Repeat all of the records verbatim.

### [Given entries]
+---+
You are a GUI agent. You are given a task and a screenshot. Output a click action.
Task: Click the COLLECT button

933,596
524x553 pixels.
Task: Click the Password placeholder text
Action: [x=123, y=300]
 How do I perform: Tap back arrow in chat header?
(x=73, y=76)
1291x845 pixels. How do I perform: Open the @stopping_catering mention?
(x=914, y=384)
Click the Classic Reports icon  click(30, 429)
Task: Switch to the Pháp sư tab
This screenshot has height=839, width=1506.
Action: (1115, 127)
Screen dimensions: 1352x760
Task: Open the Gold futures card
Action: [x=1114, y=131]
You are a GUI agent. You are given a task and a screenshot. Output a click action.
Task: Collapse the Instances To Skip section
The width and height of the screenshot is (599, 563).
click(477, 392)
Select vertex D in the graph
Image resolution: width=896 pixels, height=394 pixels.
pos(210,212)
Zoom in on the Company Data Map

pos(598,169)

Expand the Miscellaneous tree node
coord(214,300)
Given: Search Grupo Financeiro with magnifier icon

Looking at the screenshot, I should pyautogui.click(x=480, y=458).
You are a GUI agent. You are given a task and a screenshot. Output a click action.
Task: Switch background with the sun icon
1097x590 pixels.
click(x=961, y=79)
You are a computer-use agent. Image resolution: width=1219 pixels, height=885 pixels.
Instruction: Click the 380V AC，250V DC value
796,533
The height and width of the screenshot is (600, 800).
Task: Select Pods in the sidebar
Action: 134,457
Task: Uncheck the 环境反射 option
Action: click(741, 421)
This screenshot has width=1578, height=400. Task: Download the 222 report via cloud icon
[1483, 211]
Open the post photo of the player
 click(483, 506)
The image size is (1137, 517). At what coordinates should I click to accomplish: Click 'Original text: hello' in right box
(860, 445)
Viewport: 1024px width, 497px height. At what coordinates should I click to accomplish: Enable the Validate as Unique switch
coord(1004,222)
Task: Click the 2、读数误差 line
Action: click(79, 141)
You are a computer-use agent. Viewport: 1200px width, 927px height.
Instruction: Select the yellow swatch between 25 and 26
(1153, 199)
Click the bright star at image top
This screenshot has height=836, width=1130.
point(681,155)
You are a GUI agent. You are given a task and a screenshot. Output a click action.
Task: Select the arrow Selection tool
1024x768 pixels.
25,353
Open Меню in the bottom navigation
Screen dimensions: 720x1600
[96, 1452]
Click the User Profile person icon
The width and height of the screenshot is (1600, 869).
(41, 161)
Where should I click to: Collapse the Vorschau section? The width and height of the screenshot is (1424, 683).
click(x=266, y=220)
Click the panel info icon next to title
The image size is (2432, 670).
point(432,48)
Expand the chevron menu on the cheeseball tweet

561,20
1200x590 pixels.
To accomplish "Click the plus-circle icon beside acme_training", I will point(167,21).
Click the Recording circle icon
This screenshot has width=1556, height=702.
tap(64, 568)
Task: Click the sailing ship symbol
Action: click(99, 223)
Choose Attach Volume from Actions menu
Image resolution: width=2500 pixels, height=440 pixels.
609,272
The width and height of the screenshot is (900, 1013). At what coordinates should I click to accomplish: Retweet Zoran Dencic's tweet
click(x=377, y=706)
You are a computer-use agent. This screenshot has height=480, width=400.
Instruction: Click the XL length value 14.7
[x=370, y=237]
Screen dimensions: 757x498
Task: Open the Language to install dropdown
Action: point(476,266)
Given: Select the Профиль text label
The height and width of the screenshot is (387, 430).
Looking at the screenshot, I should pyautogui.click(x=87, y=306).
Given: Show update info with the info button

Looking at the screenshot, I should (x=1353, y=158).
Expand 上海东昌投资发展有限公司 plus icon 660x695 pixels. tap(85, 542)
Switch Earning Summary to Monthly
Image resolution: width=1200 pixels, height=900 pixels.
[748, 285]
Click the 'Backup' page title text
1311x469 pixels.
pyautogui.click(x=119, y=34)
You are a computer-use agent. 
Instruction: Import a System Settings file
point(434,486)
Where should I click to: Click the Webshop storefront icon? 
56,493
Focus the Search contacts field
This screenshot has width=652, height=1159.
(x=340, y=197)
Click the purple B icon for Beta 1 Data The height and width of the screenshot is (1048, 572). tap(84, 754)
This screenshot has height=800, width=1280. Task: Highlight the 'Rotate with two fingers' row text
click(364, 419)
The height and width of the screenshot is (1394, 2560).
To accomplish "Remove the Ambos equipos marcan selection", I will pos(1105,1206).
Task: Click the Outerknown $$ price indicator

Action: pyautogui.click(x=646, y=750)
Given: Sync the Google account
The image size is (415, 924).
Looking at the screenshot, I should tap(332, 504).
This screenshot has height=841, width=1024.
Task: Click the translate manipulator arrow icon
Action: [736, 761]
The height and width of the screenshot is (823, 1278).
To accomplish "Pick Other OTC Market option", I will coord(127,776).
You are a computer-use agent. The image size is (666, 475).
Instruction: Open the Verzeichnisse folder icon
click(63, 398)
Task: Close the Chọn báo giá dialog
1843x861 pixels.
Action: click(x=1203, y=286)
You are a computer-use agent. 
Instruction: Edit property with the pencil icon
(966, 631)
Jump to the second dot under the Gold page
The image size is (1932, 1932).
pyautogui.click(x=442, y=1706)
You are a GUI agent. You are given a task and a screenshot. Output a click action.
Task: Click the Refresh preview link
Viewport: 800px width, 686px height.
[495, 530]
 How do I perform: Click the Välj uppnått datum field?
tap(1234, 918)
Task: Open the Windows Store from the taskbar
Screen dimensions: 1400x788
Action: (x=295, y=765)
+---+
### [Task solution]
You are a GUI agent. You are given a task and a screenshot. Output a click action.
Task: Click the COLLECT button

933,596
524x553 pixels.
Task: Click the Password placeholder text
Action: [x=123, y=300]
 How do I perform: Tap back arrow in chat header?
(x=73, y=76)
1291x845 pixels. How do I perform: Open the @stopping_catering mention?
(x=914, y=384)
Click the Classic Reports icon  click(30, 429)
Task: Switch to the Pháp sư tab
This screenshot has height=839, width=1506.
Action: (1115, 127)
Screen dimensions: 1352x760
Task: Open the Gold futures card
Action: [x=1114, y=131]
You are a GUI agent. You are given a task and a screenshot. Output a click action.
Task: Collapse the Instances To Skip section
The width and height of the screenshot is (599, 563).
click(477, 392)
Select vertex D in the graph
Image resolution: width=896 pixels, height=394 pixels.
pos(210,212)
Zoom in on the Company Data Map

pos(598,169)

Expand the Miscellaneous tree node
coord(214,300)
Given: Search Grupo Financeiro with magnifier icon

Looking at the screenshot, I should pyautogui.click(x=480, y=458).
You are a GUI agent. You are given a task and a screenshot. Output a click action.
Task: Switch background with the sun icon
1097x590 pixels.
click(x=961, y=79)
You are a computer-use agent. Image resolution: width=1219 pixels, height=885 pixels.
Instruction: Click the 380V AC，250V DC value
796,533
The height and width of the screenshot is (600, 800).
Task: Select Pods in the sidebar
Action: 134,457
Task: Uncheck the 环境反射 option
Action: click(741, 421)
This screenshot has width=1578, height=400. Task: Download the 222 report via cloud icon
[1483, 211]
Open the post photo of the player
 click(483, 506)
The image size is (1137, 517). At what coordinates should I click to accomplish: Click 'Original text: hello' in right box
(860, 445)
Viewport: 1024px width, 497px height. At what coordinates should I click to accomplish: Enable the Validate as Unique switch
coord(1004,222)
Task: Click the 2、读数误差 line
Action: click(79, 141)
You are a computer-use agent. Viewport: 1200px width, 927px height.
Instruction: Select the yellow swatch between 25 and 26
(1153, 199)
Click the bright star at image top
This screenshot has height=836, width=1130.
point(681,155)
You are a GUI agent. You are given a task and a screenshot. Output a click action.
Task: Select the arrow Selection tool
1024x768 pixels.
25,353
Open Меню in the bottom navigation
Screen dimensions: 720x1600
[96, 1452]
Click the User Profile person icon
The width and height of the screenshot is (1600, 869).
(41, 161)
Where should I click to: Collapse the Vorschau section? The width and height of the screenshot is (1424, 683).
click(x=266, y=220)
Click the panel info icon next to title
The image size is (2432, 670).
point(432,48)
Expand the chevron menu on the cheeseball tweet

561,20
1200x590 pixels.
To accomplish "Click the plus-circle icon beside acme_training", I will point(167,21).
Click the Recording circle icon
This screenshot has width=1556, height=702.
tap(64, 568)
Task: Click the sailing ship symbol
Action: click(99, 223)
Choose Attach Volume from Actions menu
Image resolution: width=2500 pixels, height=440 pixels.
609,272
The width and height of the screenshot is (900, 1013). At what coordinates should I click to accomplish: Retweet Zoran Dencic's tweet
click(x=377, y=706)
You are a computer-use agent. This screenshot has height=480, width=400.
Instruction: Click the XL length value 14.7
[x=370, y=237]
Screen dimensions: 757x498
Task: Open the Language to install dropdown
Action: point(476,266)
Given: Select the Профиль text label
The height and width of the screenshot is (387, 430).
Looking at the screenshot, I should pyautogui.click(x=87, y=306).
Given: Show update info with the info button

Looking at the screenshot, I should (x=1353, y=158).
Expand 上海东昌投资发展有限公司 plus icon 660x695 pixels. tap(85, 542)
Switch Earning Summary to Monthly
Image resolution: width=1200 pixels, height=900 pixels.
[748, 285]
Click the 'Backup' page title text
1311x469 pixels.
pyautogui.click(x=119, y=34)
You are a computer-use agent. 
Instruction: Import a System Settings file
point(434,486)
Where should I click to: Click the Webshop storefront icon? 
56,493
Focus the Search contacts field
This screenshot has width=652, height=1159.
(x=340, y=197)
Click the purple B icon for Beta 1 Data The height and width of the screenshot is (1048, 572). tap(84, 754)
This screenshot has height=800, width=1280. Task: Highlight the 'Rotate with two fingers' row text
click(364, 419)
The height and width of the screenshot is (1394, 2560).
To accomplish "Remove the Ambos equipos marcan selection", I will pos(1105,1206).
Task: Click the Outerknown $$ price indicator

Action: pyautogui.click(x=646, y=750)
Given: Sync the Google account
The image size is (415, 924).
Looking at the screenshot, I should tap(332, 504).
This screenshot has height=841, width=1024.
Task: Click the translate manipulator arrow icon
Action: [736, 761]
The height and width of the screenshot is (823, 1278).
To accomplish "Pick Other OTC Market option", I will coord(127,776).
You are a computer-use agent. The image size is (666, 475).
Instruction: Open the Verzeichnisse folder icon
click(63, 398)
Task: Close the Chọn báo giá dialog
1843x861 pixels.
Action: click(x=1203, y=286)
You are a computer-use agent. 
Instruction: Edit property with the pencil icon
(966, 631)
Jump to the second dot under the Gold page
The image size is (1932, 1932).
pyautogui.click(x=442, y=1706)
You are a GUI agent. You are given a task and a screenshot. Output a click action.
Task: Click the Refresh preview link
Viewport: 800px width, 686px height.
[495, 530]
 How do I perform: Click the Välj uppnått datum field?
tap(1234, 918)
Task: Open the Windows Store from the taskbar
Screen dimensions: 1400x788
Action: (x=295, y=765)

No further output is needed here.